Top of Provided data
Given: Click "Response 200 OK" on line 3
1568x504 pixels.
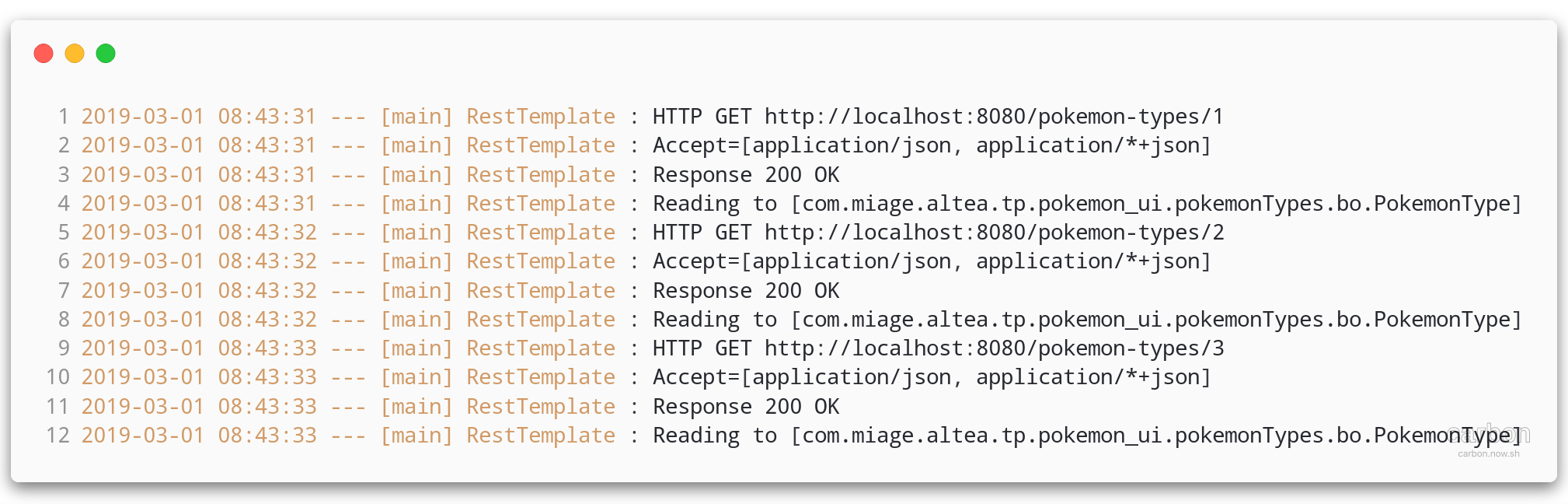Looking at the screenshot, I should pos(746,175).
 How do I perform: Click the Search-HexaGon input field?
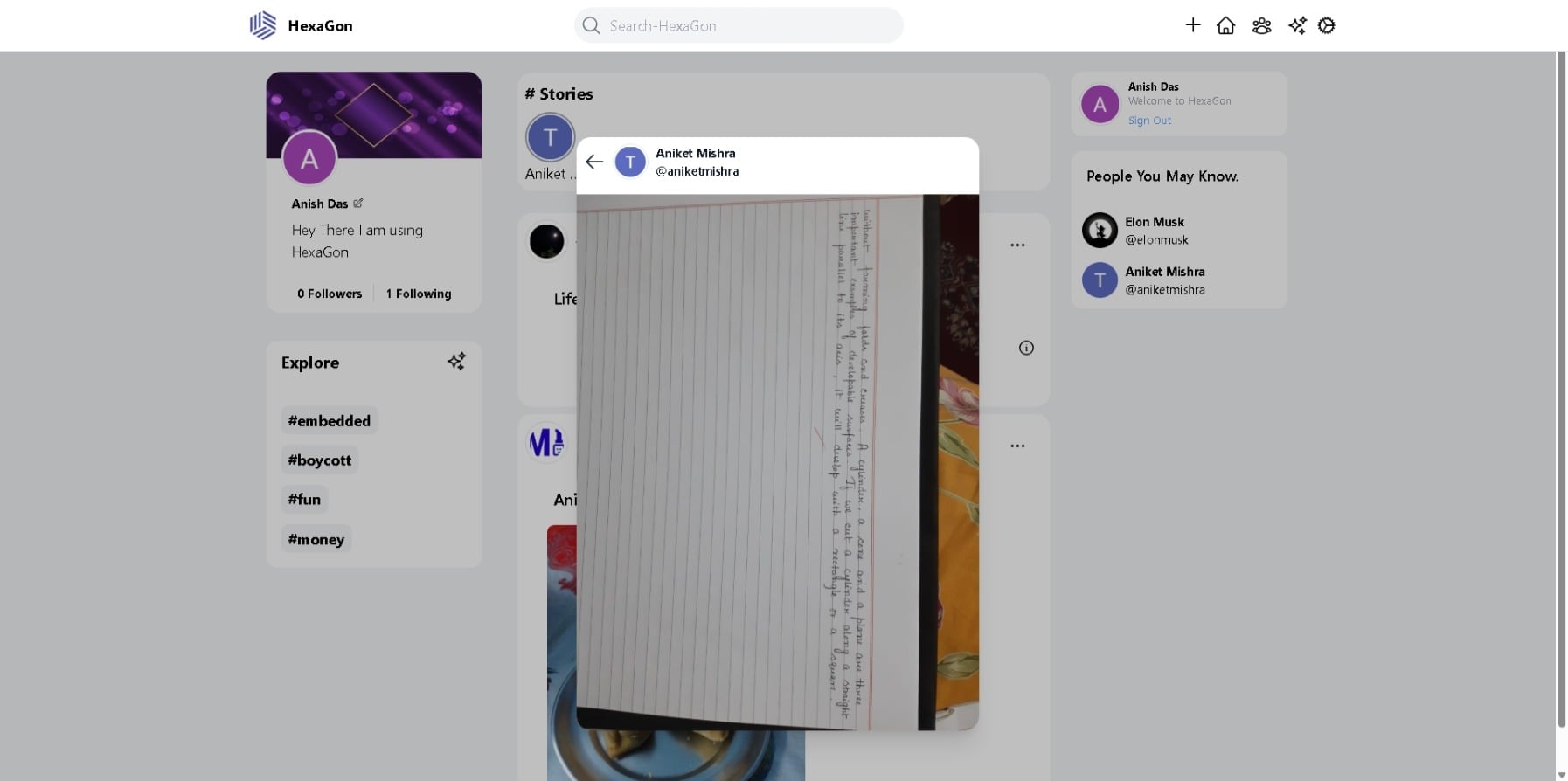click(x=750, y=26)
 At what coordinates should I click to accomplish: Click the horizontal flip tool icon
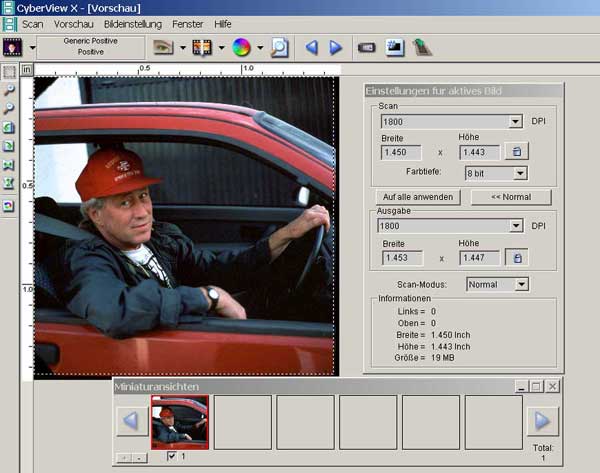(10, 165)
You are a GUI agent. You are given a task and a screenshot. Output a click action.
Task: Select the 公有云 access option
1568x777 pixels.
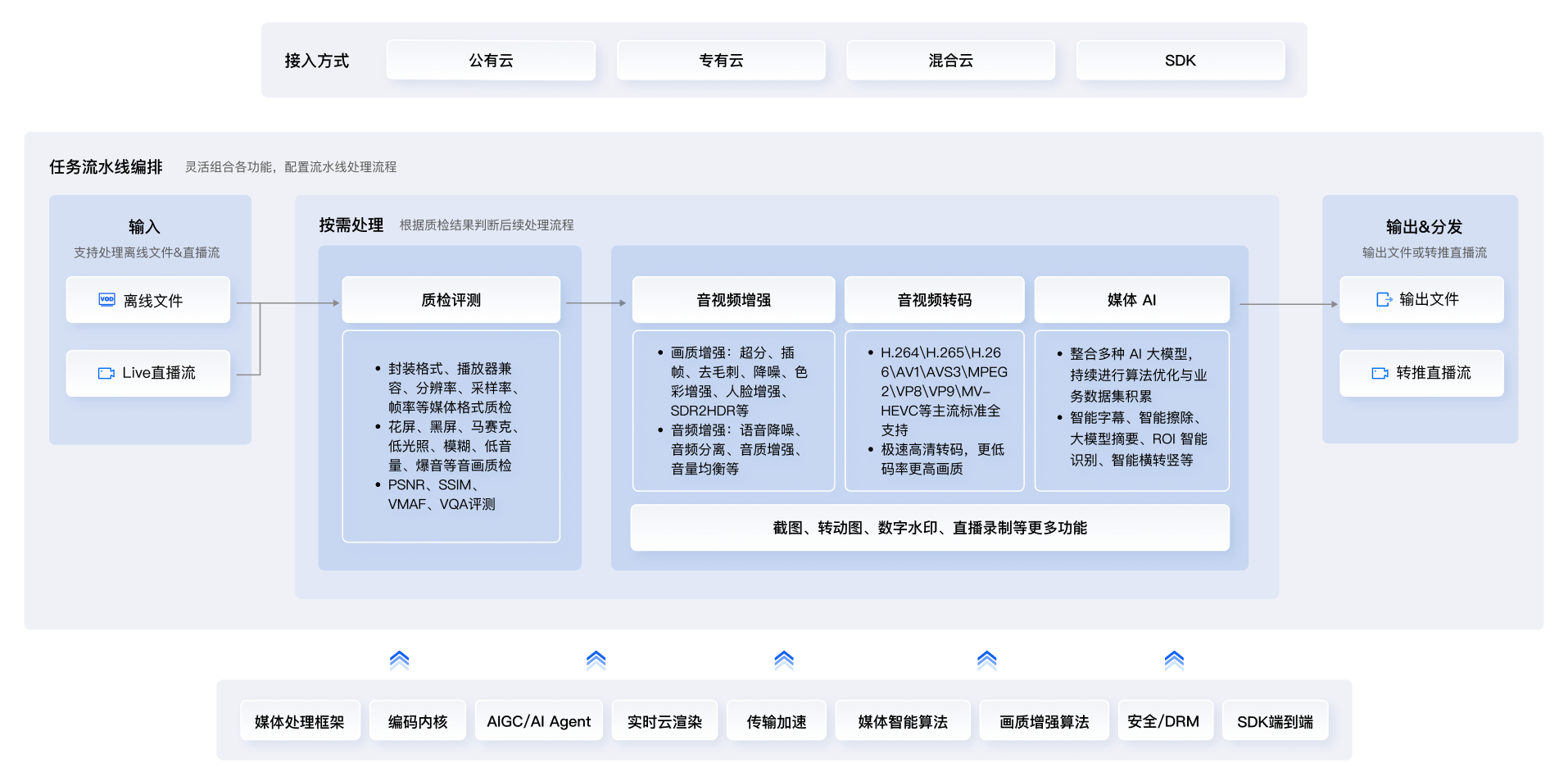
Bottom of Provided data
### Directions
Print the material in full and exactly; the pictures must not be printed.

### Solution for this exercise
Given: Click "Response 200 OK" on line 3
1568x504 pixels.
Looking at the screenshot, I should pos(746,175).
 How do I perform: Click the Search-HexaGon input field?
click(x=750, y=26)
 At what coordinates should I click to accomplish: Click the horizontal flip tool icon
(10, 165)
You are a GUI agent. You are given a task and a screenshot. Output a click action.
Task: Select the 公有云 access option
1568x777 pixels.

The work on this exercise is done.